The resulting aggregation will have a single bucket that contains the average response time for successful requests, the average response time for failed requests, and the ratio of failed requests to successful requests.
By combining these three broad aggregations, you can generate complex and meaningful summary statistics from your Elasticsearch data.
How do Aggregations work in Elasticsearch?
When you run an aggregation query in Elasticsearch, the query is broken down into two phases: the query phase and the aggregation phase.
- Query phase: In the query phase, Elasticsearch performs the search query to find the relevant documents that match your search criteria. This can include filtering by date range, text matching, or other search criteria.
- Aggregation phase: Once Elasticsearch has identified the relevant documents, it applies the specified aggregation(s) to those documents to compute summary statistics. Each aggregation works differently depending on its type. For example, a terms aggregation will group documents based on the values of a specified field, while a date histogram aggregation will group documents by date ranges.
Aggregations can be nested within each other, allowing you to perform complex data analysis on your data. For example, you could use a terms aggregation to group documents by a specific field, and then use a metrics aggregation to compute the average value of another field within each group.
Once the aggregation phase is complete, Elasticsearch returns the aggregated data as a structured JSON response. You can then use this data to generate reports, visualizations, or other forms of data analysis.
To give you a clear idea, let's discuss how aggregations work with the help on an example.
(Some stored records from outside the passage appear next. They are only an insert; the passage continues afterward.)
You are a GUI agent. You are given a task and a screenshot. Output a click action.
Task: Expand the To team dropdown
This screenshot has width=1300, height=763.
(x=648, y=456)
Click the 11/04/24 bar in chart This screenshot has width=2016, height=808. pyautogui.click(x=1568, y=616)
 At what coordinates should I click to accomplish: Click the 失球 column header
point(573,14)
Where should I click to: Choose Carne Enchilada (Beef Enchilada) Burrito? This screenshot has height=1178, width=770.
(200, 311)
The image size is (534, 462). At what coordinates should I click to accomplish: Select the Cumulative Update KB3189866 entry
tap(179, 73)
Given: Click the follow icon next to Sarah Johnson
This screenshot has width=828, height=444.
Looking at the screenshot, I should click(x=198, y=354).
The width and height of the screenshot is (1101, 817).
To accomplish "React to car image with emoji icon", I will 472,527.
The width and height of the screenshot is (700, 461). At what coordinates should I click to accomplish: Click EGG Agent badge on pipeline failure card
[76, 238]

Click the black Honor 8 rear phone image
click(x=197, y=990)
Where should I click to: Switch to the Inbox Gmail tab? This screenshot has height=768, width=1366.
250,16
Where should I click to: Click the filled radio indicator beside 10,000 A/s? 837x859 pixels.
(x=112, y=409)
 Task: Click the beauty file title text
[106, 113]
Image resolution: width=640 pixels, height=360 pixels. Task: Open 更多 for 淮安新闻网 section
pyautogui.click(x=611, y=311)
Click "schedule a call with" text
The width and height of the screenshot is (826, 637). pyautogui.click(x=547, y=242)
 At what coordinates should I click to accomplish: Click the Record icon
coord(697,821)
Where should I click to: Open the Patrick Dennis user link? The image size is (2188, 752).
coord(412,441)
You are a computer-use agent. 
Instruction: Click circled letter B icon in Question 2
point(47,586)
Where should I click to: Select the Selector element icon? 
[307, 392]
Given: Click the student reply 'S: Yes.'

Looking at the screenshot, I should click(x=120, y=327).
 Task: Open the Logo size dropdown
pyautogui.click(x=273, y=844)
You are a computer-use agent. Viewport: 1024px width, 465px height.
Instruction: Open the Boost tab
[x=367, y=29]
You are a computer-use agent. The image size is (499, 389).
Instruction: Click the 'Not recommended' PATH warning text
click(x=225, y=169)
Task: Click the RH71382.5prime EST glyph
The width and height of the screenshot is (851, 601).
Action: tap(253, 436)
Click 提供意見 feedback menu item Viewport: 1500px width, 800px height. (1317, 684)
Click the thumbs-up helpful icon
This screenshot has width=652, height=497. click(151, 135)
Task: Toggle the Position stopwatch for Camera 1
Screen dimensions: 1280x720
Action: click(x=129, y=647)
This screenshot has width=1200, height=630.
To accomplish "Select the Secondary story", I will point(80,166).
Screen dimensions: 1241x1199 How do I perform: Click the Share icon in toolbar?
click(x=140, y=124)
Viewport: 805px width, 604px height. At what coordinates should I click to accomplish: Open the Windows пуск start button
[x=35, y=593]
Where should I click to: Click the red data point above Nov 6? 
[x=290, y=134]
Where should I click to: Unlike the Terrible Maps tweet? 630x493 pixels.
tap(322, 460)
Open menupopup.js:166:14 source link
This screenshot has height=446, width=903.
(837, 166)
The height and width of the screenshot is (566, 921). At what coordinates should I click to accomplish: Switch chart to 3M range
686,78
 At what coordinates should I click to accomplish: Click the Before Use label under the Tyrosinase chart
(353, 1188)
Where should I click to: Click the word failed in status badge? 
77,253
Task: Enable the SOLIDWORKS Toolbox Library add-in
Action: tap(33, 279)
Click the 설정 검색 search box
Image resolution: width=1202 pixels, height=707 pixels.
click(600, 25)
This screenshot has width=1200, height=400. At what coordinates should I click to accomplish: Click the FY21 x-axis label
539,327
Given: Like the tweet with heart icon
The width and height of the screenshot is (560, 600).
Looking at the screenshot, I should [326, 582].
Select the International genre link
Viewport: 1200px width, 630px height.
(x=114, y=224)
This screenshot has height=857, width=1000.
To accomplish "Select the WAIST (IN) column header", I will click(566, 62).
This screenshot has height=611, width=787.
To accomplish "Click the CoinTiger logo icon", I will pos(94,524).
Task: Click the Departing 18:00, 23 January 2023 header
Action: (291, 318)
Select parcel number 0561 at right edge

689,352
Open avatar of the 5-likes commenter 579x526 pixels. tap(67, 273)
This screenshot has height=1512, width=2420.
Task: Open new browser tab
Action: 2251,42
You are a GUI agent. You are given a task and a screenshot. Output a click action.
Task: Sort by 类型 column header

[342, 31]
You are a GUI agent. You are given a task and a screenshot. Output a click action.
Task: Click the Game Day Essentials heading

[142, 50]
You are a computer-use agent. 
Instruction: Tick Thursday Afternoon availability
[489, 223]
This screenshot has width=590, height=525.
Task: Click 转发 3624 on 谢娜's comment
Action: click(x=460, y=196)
Here we will be taking an example of shirts of different sizes produced by 4 different makers. This is the sample data on which we will be performing aggregations.
{
"_index": "shirts",
"_type": "_doc",
"_id": "1",
"_score": 1.0,
"_source": {
"manufacturer": "zara",
"size": "38",
"price": 3900,
"sold_date": "2020-03-10"
}
},
{
"_index": "shirts",
"_type": "_doc",
"_id": "2",
"_score": 1.0,
"_source": {
"manufacturer": "hnm",
"size": "40",
"price": 5800,
"sold_date": "2020-07-18"
}
},
{
"_index": "shirts",
"_type": "_doc",
"_id": "3",
"_score": 1.0,
"_source": {
"manufacturer": "zara",
"size": "42",
"price": 6500,
"sold_date": "2020-05-28"
}
},
{
"_index": "shirts",
"_type": "_doc",
"_id": "4",
"_score": 1.0,
"_source": {
"manufacturer": "zara",
"size": "44",
"price": 1490,
"sold_date": "2020-06-10"
}
},
{
"_index": "shirts",
"_type": "_doc",
"_id": "5",
"_score": 1.0,
"_source": {
"manufacturer": "hnm",
"size": "46",
"price": 4200,
"sold_date": "2020-05-26"
}
},
{
"_index": "shirts",
"_type": "_doc",
"_id": "6",
"_score": 1.0,
"_source": {
"manufacturer": "hnm",
"size": "48",
"price": 4800,
"sold_date": "2020-07-13"
}
},
{
"_index": "shirts",
"_type": "_doc",
"_id": "7",
"_score": 1.0,
"_source": {
"manufacturer": "saunders",
"size": "36",
"price": 6800,
"sold_date": "2020-05-25"
}
},
{
"_index": "shirts",
"_type": "_doc",
"_id": "8",
"_score": 1.0,
"_source": {
"manufacturer": "clara",
"size": "42",
"price": 6800,
"sold_date": "2020-03-25"
}
},
{
"_index": "shirts",
"_type": "_doc",
"_id": "9",
"_score": 1.0,
"_source": {
"manufacturer": "clara",
"size": "32",
"price": 5200,
"sold_date": "2020-07-25"
}
}
Each document represents a single shirt sale, with the following fields:
- manufacturer: The manufacturer of the shirt (string).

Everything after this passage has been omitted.